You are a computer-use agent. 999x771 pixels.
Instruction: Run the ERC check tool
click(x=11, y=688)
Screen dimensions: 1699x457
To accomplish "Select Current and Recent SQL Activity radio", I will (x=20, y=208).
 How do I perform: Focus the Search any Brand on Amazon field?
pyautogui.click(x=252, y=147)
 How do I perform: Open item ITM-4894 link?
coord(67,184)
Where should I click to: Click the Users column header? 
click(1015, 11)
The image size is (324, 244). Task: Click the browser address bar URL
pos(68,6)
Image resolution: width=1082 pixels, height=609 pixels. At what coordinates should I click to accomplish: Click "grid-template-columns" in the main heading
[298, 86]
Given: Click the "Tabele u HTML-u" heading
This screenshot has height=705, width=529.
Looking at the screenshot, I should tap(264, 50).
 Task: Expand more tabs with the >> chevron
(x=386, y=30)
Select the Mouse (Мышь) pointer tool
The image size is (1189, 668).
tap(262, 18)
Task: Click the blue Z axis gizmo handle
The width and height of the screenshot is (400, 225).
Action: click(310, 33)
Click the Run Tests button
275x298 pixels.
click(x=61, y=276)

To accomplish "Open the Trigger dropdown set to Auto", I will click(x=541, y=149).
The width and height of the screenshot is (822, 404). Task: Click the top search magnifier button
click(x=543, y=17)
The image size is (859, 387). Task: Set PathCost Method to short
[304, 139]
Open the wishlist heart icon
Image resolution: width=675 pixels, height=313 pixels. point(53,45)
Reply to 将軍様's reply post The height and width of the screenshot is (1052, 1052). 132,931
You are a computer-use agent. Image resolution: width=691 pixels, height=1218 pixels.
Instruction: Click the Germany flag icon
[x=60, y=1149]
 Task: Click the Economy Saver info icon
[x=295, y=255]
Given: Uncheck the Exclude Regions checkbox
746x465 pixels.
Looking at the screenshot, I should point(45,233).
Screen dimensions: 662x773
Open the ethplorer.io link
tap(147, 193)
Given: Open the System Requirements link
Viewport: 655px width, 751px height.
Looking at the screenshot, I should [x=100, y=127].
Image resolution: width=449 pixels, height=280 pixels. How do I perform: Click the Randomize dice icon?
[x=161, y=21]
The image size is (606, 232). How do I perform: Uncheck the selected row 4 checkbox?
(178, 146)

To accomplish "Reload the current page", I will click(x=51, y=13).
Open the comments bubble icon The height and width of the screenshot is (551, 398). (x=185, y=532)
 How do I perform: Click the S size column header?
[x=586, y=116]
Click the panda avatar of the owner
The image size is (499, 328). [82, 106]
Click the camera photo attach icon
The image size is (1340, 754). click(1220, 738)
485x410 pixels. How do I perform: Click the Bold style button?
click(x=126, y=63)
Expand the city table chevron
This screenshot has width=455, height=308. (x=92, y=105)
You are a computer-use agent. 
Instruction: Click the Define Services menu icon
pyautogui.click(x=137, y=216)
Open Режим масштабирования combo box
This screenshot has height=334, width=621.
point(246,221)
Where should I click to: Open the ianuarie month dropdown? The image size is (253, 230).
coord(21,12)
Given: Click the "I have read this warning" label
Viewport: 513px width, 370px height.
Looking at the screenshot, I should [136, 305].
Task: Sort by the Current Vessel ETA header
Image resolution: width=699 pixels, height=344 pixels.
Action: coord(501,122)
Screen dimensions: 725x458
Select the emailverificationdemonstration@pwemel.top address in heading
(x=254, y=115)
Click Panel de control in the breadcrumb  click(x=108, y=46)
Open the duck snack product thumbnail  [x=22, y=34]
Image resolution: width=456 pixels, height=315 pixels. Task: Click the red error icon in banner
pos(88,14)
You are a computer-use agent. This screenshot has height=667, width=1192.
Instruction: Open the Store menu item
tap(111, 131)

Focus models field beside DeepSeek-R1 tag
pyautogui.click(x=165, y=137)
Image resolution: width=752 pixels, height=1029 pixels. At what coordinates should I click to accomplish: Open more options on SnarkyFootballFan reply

= = = =

--- Exercise objective ---
Write out the lines of the listing from the line containing "You are a computer-use agent. Image" through the line containing "[x=295, y=255]", both included, with nothing else.

--- Answer for this exercise ---
You are a computer-use agent. Image resolution: width=691 pixels, height=1218 pixels.
Instruction: Click the Germany flag icon
[x=60, y=1149]
 Task: Click the Economy Saver info icon
[x=295, y=255]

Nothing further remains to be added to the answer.